Aircraft manufacturing analyst Richard Aboulafia of the Teal Group says that in smaller cities where a larger airport is within two to three hours by car, operating fewer flights a day — either on 50- or 70-seat RJs — could become economically unsupportable as business travelers and leisure fliers opt to make relatively short drives to save time or money.

He also expects regional airlines to eliminate most, perhaps all, of their longer "hub bypass" flying in RJs.

Example: American Eagle said this month it will drop flights between Northwest Arkansas Regional Airport and Raleigh/Durham, N.C. That route bypasses American's Dallas/Fort Worth and Chicago O'Hare hubs and was designed to connect manufacturers' representatives from North Carolina with buyers at Wal-Mart's headquarters in Bentonville. Such routes are economic lost causes today.

An expected reversal

The two dominant makers of 50-seat and smaller RJs foresaw the problem early this decade.

Even as the jetmakers were delivering hundreds of 50-seat RJs, big airlines were shrinking their costs by shifting their most marginal flying to regional affiliates. The manufacturers figured that at some point, market growth would force the carriers to use larger planes on many of those routes and demand for more 50-seaters would slow to a trickle. So Canada's Bombardier and Brazil's Embraer decided to stop making 50-seaters for the U.S. market even before fuel began its climb.

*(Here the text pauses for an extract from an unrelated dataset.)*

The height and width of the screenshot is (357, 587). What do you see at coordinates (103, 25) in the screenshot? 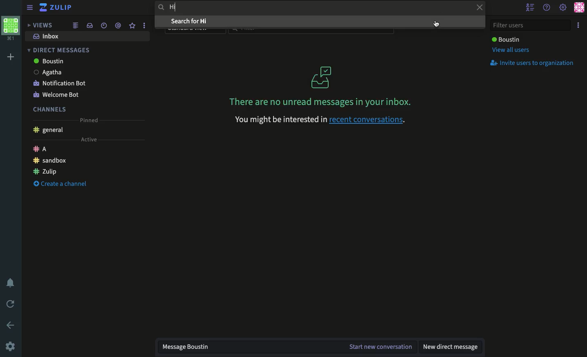
I see `Time` at bounding box center [103, 25].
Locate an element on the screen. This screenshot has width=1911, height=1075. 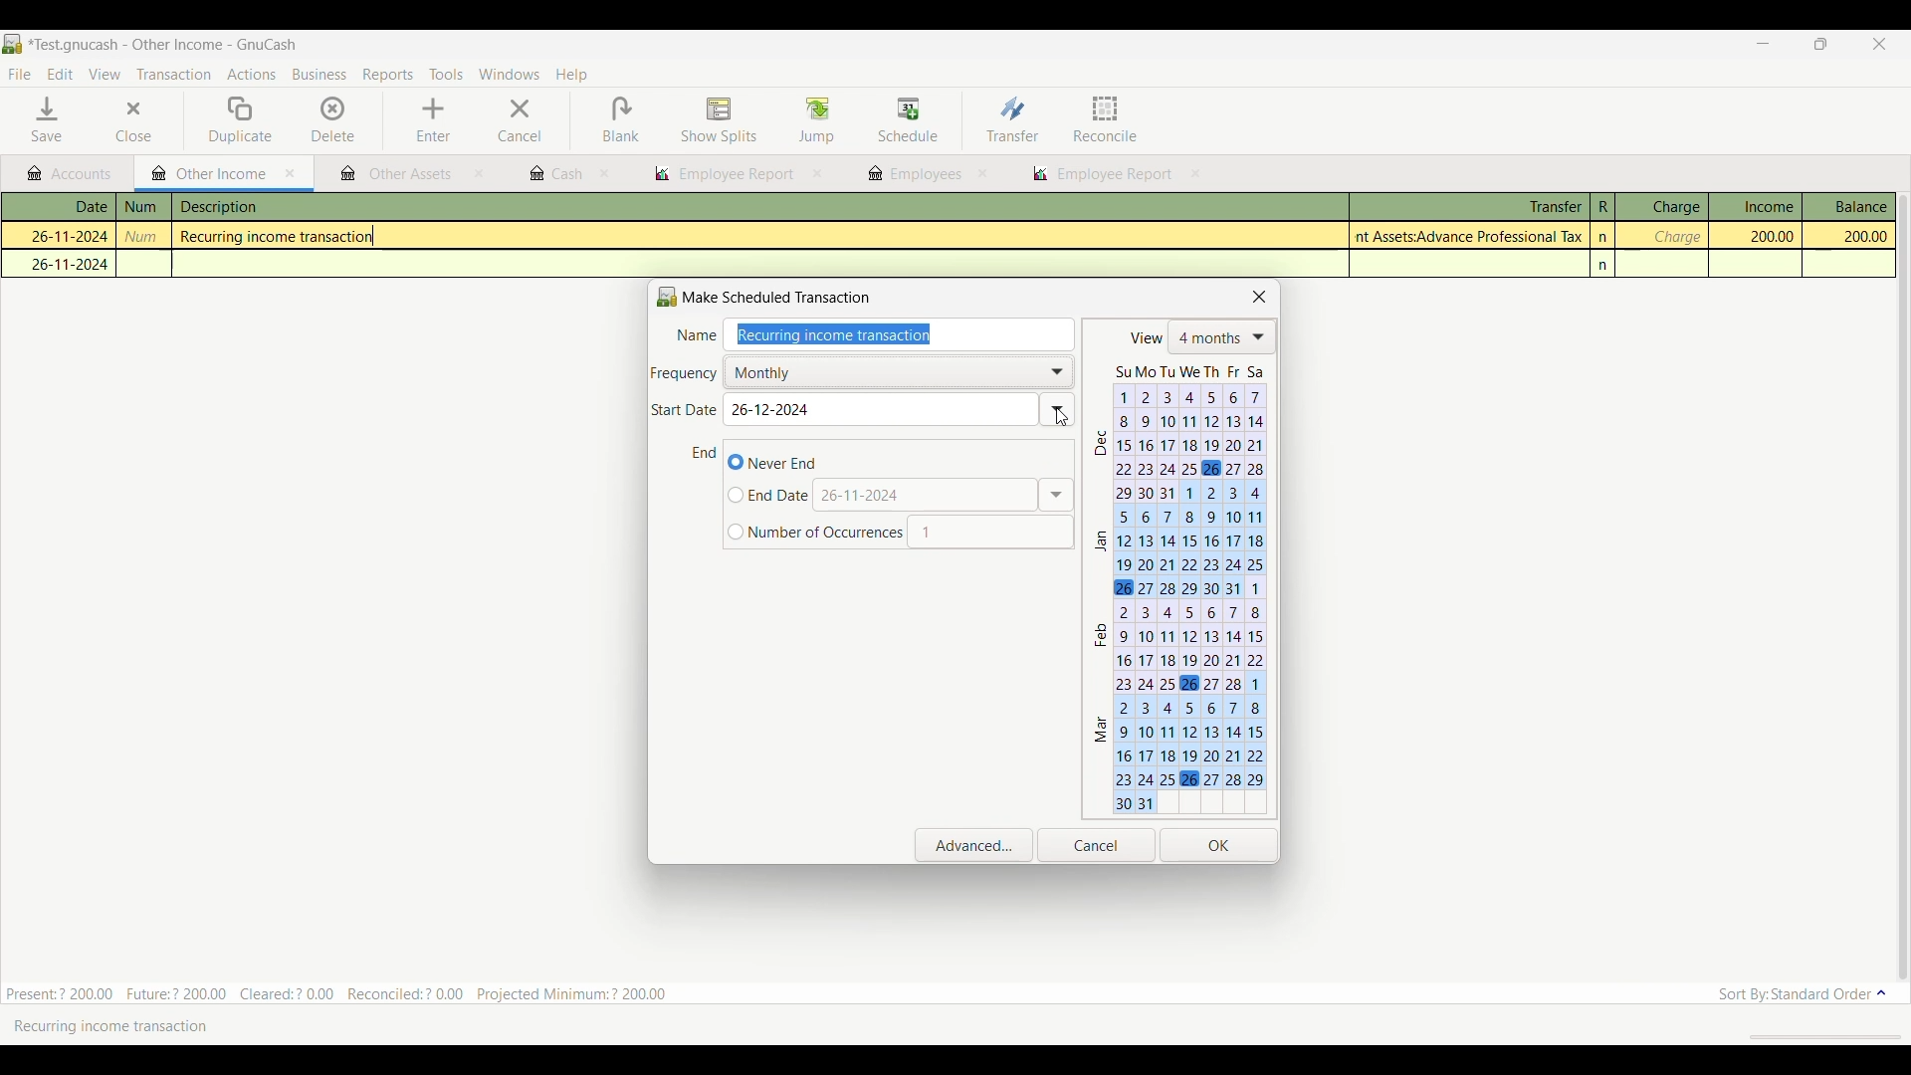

Both now focus on producing larger aircraft seating 70 to 100 passengers. Embraer's 70-seat E-170 and larger models feature a wide fuselage cross section that comes close to the fuselage size of so-called mainline narrow-bodies such as the Boeing 737 and MD-80 and the Airbus A320 family of planes. Bombardier recently began offering a larger family of planes that will compete with the 110- to 140-seat class now dominated by the 737 and A320.